WHAT IS EXPECTED >> Where a line below holds the string "will", copy that line.
Top of AVAILABLE DATA
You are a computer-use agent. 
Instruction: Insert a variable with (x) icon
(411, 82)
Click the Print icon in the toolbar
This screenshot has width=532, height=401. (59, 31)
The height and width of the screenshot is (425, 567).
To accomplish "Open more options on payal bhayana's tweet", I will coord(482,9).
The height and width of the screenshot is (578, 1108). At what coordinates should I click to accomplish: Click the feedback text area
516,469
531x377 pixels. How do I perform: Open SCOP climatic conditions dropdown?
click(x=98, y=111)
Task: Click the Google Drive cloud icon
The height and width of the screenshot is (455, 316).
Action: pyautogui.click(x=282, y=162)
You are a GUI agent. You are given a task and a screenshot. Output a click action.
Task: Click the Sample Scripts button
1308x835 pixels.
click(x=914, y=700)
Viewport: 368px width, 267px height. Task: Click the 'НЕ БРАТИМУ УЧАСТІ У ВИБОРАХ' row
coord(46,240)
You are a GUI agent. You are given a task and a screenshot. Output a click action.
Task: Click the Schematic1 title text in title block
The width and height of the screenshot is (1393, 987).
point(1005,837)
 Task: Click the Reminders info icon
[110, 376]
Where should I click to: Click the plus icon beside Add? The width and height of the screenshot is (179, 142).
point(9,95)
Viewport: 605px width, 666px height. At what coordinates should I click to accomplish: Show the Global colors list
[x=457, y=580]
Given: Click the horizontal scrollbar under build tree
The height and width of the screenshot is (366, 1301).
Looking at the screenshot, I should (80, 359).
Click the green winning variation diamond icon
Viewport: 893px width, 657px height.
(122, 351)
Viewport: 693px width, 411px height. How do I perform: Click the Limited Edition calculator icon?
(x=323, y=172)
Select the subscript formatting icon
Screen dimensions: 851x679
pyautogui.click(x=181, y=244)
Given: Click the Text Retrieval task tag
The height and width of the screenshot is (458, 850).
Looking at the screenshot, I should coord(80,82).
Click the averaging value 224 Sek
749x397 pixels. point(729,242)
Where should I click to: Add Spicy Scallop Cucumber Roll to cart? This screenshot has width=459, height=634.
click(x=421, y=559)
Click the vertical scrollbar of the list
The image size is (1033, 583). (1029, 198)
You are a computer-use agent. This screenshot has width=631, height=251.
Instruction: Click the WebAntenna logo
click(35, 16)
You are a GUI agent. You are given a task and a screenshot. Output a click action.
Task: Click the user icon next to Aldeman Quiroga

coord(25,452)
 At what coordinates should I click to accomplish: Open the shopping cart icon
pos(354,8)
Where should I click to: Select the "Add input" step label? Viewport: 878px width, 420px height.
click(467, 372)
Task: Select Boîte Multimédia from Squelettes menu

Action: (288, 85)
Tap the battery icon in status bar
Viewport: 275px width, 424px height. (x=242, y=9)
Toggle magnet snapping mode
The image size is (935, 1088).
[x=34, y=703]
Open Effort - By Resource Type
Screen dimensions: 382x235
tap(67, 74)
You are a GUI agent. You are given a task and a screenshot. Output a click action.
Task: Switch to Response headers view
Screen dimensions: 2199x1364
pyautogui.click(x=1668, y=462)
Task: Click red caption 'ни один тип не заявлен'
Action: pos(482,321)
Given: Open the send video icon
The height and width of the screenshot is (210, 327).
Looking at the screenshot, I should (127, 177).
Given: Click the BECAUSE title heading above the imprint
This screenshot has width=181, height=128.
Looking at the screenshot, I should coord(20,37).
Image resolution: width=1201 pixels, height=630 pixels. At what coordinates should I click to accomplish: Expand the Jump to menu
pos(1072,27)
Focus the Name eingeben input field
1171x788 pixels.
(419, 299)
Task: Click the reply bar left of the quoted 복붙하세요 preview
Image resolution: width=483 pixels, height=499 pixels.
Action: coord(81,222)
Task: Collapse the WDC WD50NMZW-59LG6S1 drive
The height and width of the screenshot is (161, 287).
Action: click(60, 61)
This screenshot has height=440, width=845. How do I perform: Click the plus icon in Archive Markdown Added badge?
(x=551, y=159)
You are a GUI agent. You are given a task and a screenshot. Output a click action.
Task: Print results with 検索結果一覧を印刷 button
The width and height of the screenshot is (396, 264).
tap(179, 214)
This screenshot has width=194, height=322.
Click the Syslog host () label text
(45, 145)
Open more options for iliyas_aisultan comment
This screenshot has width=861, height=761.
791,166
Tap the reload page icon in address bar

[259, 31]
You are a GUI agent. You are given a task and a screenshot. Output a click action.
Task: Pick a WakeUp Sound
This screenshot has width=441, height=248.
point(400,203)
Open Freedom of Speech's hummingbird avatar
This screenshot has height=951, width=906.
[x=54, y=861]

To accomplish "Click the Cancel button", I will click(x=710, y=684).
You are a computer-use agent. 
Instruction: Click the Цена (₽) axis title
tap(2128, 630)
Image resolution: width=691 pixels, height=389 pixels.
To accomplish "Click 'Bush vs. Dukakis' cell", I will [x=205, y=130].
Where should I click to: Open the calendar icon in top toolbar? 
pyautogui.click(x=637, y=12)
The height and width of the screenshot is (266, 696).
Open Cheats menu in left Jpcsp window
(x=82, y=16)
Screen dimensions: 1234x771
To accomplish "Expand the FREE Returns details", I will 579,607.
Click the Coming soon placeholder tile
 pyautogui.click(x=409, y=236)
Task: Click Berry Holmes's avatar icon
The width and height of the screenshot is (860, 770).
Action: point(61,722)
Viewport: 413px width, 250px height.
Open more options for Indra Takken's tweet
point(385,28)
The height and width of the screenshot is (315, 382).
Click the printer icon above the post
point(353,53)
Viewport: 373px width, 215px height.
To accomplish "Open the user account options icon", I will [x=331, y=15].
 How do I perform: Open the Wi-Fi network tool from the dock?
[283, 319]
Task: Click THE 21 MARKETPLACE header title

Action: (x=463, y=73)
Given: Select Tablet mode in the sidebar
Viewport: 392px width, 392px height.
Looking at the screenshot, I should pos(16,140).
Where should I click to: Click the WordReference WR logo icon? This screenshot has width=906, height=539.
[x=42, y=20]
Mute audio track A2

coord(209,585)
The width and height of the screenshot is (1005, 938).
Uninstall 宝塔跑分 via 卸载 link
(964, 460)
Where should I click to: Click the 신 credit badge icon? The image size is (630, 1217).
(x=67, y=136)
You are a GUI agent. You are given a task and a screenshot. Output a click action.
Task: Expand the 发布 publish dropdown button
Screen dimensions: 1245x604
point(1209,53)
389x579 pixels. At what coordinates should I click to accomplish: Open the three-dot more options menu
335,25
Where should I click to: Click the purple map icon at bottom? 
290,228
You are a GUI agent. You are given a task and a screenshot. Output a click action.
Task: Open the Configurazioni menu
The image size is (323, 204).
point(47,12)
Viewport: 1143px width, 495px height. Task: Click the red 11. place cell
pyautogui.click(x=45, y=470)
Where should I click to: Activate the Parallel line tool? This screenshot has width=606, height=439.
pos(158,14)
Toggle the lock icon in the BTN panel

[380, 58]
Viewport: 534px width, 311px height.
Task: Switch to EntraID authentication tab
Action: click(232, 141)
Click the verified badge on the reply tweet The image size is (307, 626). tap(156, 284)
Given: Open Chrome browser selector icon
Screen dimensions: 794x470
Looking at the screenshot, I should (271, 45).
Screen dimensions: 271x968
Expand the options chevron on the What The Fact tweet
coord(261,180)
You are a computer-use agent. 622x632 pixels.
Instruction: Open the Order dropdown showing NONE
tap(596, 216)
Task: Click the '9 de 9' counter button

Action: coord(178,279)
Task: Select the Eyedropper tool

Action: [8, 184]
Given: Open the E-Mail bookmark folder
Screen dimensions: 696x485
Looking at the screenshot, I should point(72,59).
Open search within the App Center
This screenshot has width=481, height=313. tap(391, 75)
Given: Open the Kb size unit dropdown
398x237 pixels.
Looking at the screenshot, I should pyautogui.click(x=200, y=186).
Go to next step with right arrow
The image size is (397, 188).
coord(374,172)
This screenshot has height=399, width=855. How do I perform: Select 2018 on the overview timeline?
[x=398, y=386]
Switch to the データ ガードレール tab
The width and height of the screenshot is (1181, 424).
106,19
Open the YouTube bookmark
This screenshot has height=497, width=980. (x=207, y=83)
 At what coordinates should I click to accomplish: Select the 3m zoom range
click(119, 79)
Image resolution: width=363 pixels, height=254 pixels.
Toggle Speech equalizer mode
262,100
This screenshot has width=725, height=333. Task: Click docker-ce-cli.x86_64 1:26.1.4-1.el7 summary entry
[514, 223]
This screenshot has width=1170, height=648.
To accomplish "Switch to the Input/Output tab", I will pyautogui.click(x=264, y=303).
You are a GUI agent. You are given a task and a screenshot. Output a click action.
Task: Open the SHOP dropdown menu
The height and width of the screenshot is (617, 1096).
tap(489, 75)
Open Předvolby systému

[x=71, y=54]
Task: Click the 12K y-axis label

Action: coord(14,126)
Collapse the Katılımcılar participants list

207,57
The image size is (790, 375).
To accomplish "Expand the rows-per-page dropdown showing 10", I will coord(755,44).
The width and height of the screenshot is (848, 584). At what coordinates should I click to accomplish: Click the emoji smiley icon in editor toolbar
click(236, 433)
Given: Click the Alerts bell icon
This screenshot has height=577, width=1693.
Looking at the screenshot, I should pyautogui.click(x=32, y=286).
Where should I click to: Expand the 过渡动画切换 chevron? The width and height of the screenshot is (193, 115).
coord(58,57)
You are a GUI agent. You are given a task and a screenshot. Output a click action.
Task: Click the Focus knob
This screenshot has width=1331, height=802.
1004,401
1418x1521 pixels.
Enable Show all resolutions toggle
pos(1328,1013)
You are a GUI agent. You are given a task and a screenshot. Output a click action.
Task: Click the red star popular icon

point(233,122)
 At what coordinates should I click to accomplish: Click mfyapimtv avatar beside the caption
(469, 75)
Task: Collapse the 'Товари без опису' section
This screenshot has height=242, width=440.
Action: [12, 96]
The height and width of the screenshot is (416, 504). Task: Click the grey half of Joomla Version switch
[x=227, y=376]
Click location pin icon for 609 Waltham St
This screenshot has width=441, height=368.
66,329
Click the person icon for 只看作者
Bottom of AVAILABLE DATA
YOUR RESPONSE >>
To accomplish "Open more options on payal bhayana's tweet", I will coord(482,9).
To accomplish "Click the Cancel button", I will click(x=710, y=684).
To accomplish "Click 'Bush vs. Dukakis' cell", I will [x=205, y=130].
To accomplish "Expand the FREE Returns details", I will 579,607.
To accomplish "Open the user account options icon", I will [x=331, y=15].
To accomplish "Switch to the Input/Output tab", I will pyautogui.click(x=264, y=303).
To accomplish "Expand the rows-per-page dropdown showing 10", I will coord(755,44).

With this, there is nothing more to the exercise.